▸ **Excerpt**
□ □ □ □ □ □ □

Mid 1960s Gibson ES345 Guitar
When I bought this Gibson ES345 semi over two decades ago, it was the most expensive guitar I’d ever owned, and I had to borrow a fair amount of cash from my Grandmother to make the purchase possible. That feeling you get when you’ve drastically overspent and will basically be confined to buying nothing but bare essentials for the foreseeable future, is pretty powerfully negative, but I’d probably have suffered much deeper regrets had I left the guitar for someone else to buy.
The ES345 sat between the plainer ES335 and the more lavish ES355 in the Gibson range of semi-solid guitars. Effectively, these instruments have solid bodies behind the pickups and bridge, but feature an acoustic chamber each side of the solid block, which has its own effect on the sound. The semi-solids can’t realistically be used acoustically – amplification is a must if you want to be properly heard, but they are a little louder than a typical full solid bodied guitar when not plugged in. Some of the differences between these three popular Gibson semi-solid models will become apparent in the ensuing text, but visually, it was generally just a matter of the binding and inlays getting more elaborate as you moved up the range. Additionally, the ‘335 featured chrome-plated parts, whereas the ‘345 and ‘355 had gold plating. The ‘355 came as standard with a vibrato unit – the ‘335 and ‘345 didn’t.
In the mid ‘60s, Gibson switched from the original ES345 design with a stop tailpiece just behind the bridge, to a new version with a trapeze tailpiece – anchored around the strap button and stretching across the bodywork to meet the strings where the stop tailpiece previously sat. The consensus was, however, that the trapeze tailpiece had a negative impact on the sound and sustain. Accordingly, some guitars had their trapeze tailpieces removed and replaced with a stop. This is one such guitar. I have to admit I didn’t realise straight away that this was a conversion job. I was young and pretty naïve when I bought the guitar, and because the conversion was probably done fairly early in the guitar’s life, the stop tailpiece didn’t look in any way alien. The gold plating was worn away from the stop bar just as it was from the pickup covers etc. So everything looked sufficiently ‘period’, and unless you were specifically looking for evidence of a tailpiece conversion, it wouldn’t jump out at you.
I realised after getting the guitar home that it had been modified, and I did consider my options. Knowing the shop I got it from, they’d have credited me the full amount against any other piece of gear, but since they’d never sold the guitar as ‘all-original’, I doubt they’d have considered a refund. Besides which, I loved the guitar, and despite its expense as perceived by me personally, it was still much cheaper than a near mint all-original example would be expected to sell for. I was disappointed that the shop didn’t specifically tell me about the conversion, but in some ways it was good that they didn’t. It might have stopped me from buying, and I’d have been missing out on a sensational guitar. The condition is absolutely amazing, and yes, that is the original finish.

□ □ □ □ □ □ □

▸ **Collected data**
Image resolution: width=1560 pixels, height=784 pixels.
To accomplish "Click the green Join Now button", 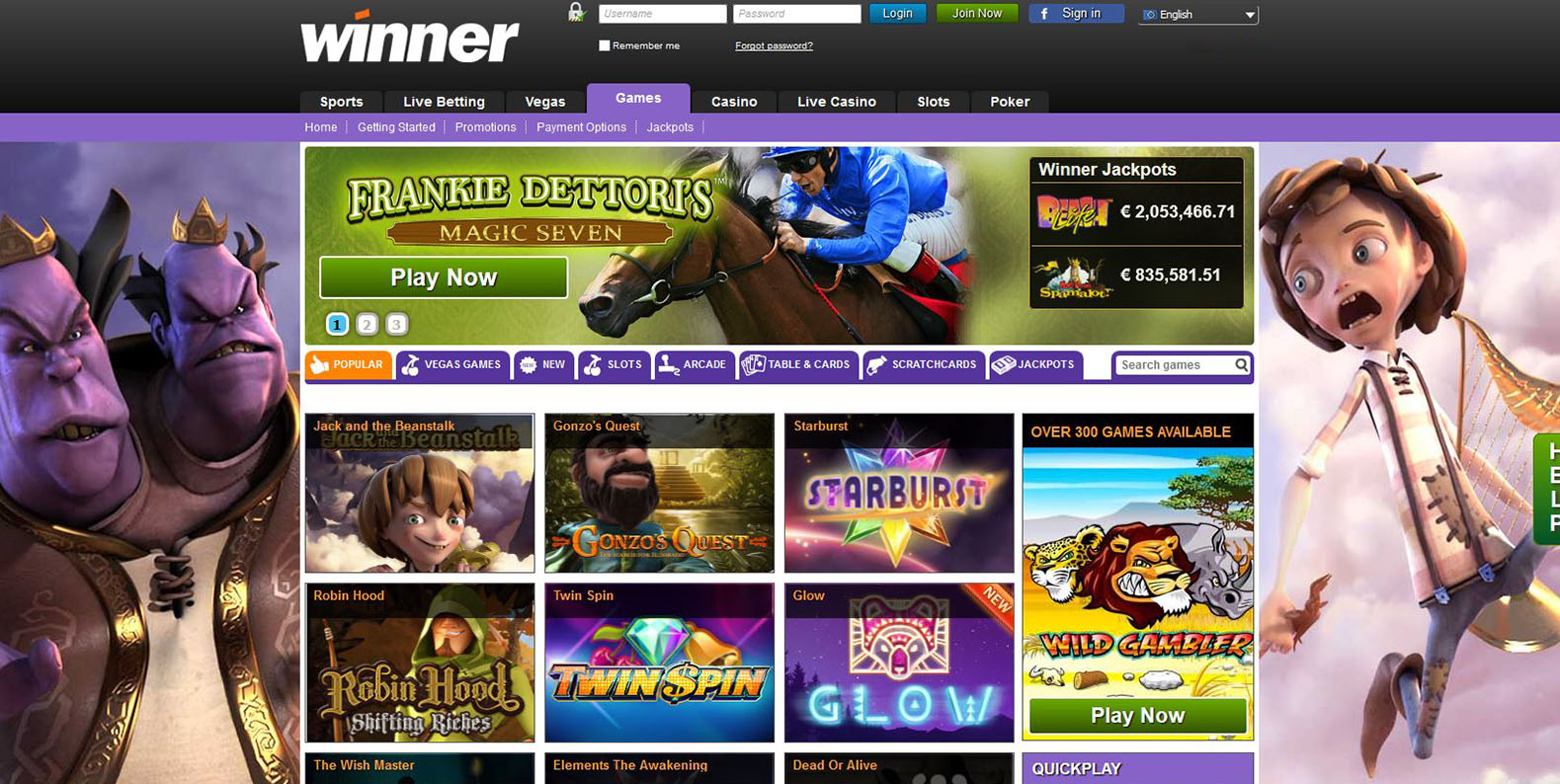I will (977, 13).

□ □ □ □ □ □ □

▸ **Required actions**
[1] Transcribe the stretch of the Gibson ES345 article from "Mid 1960s Gibson" through "else to buy.".
[2] In the Gibson ES345 article, which of the three semi-solid models came with a vibrato unit as standard?

▸ **Solution list**
[1]
Mid 1960s Gibson ES345 Guitar
When I bought this Gibson ES345 semi over two decades ago, it was the most expensive guitar I’d ever owned, and I had to borrow a fair amount of cash from my Grandmother to make the purchase possible. That feeling you get when you’ve drastically overspent and will basically be confined to buying nothing but bare essentials for the foreseeable future, is pretty powerfully negative, but I’d probably have suffered much deeper regrets had I left the guitar for someone else to buy.

[2] The ES355.